## Exercise prompt
Output each entry verbatim. Leave the images out.

## Information provided
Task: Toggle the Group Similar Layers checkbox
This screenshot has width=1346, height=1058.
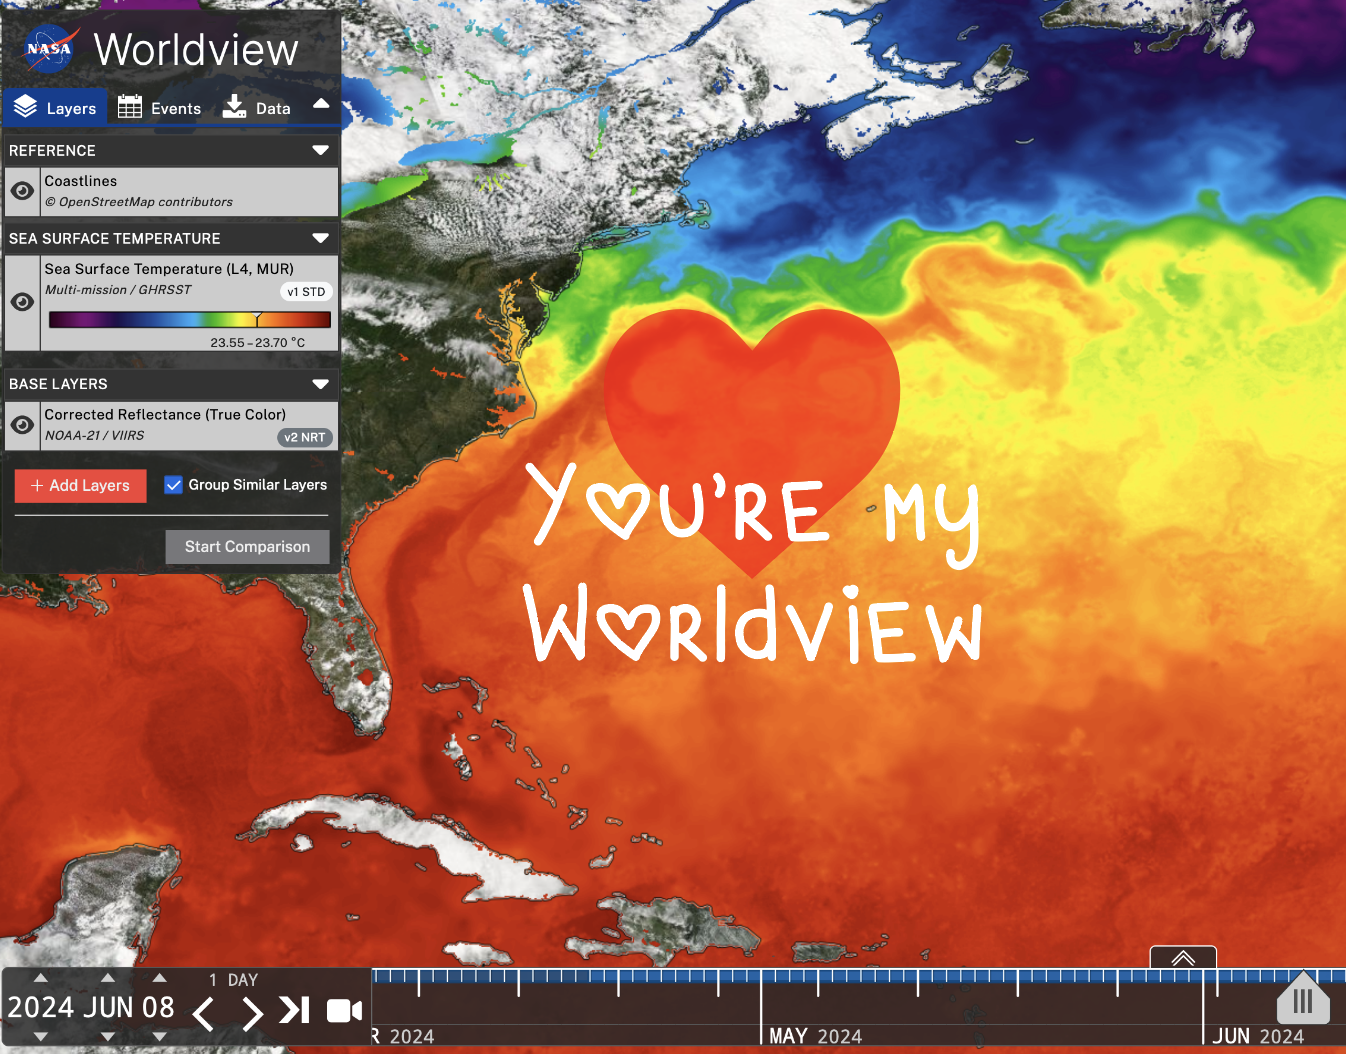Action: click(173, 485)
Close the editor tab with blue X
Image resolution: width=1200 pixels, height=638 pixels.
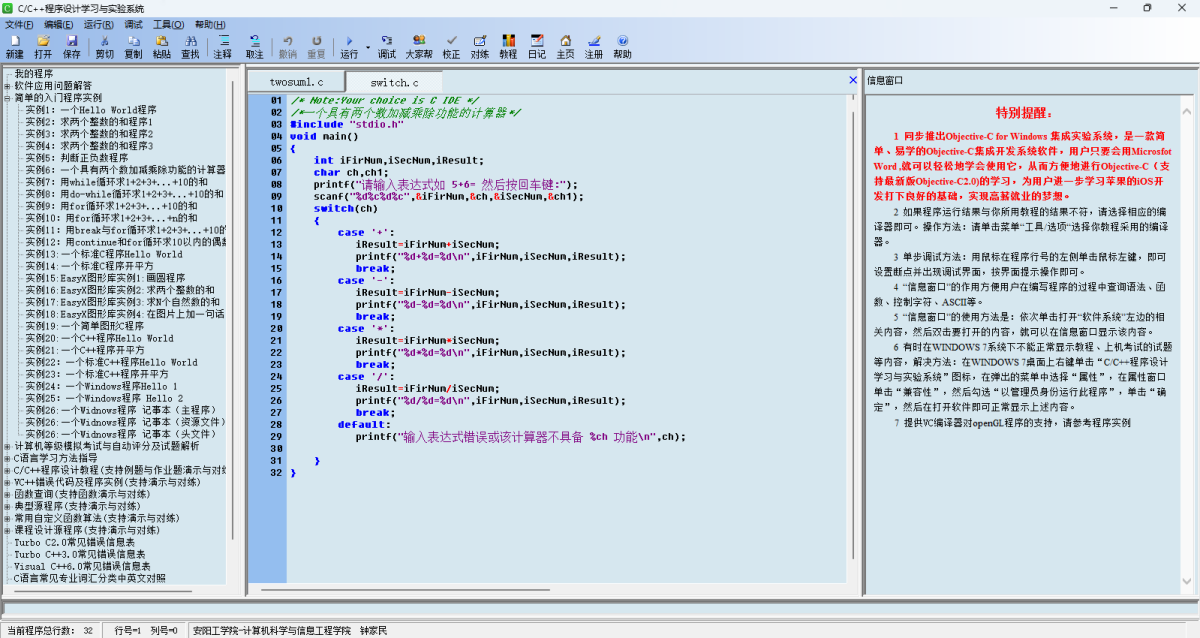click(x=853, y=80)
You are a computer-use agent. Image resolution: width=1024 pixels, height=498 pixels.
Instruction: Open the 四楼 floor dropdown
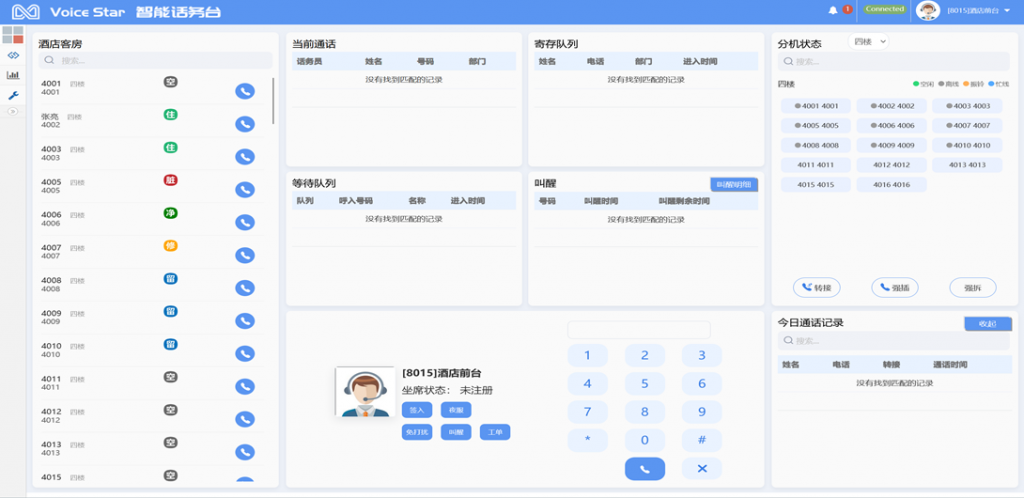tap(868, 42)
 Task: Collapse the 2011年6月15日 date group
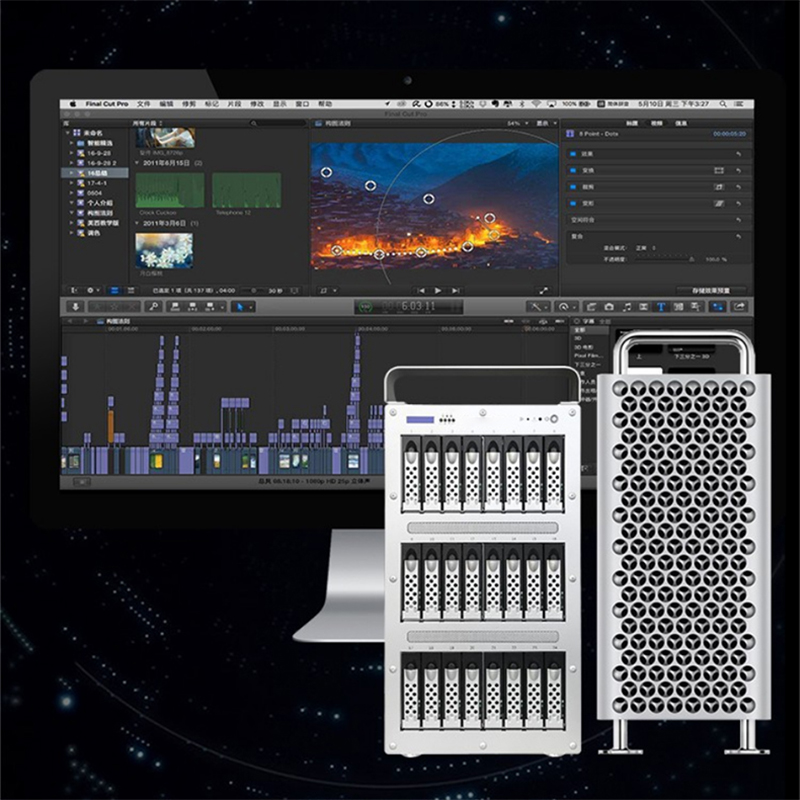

## Solved exercise
Task: Toggle the Group Similar Layers checkbox
This screenshot has width=1346, height=1058.
Action: click(173, 485)
Close the editor tab with blue X
Image resolution: width=1200 pixels, height=638 pixels.
click(x=853, y=80)
You are a computer-use agent. Image resolution: width=1024 pixels, height=498 pixels.
Instruction: Open the 四楼 floor dropdown
tap(868, 42)
 Task: Collapse the 2011年6月15日 date group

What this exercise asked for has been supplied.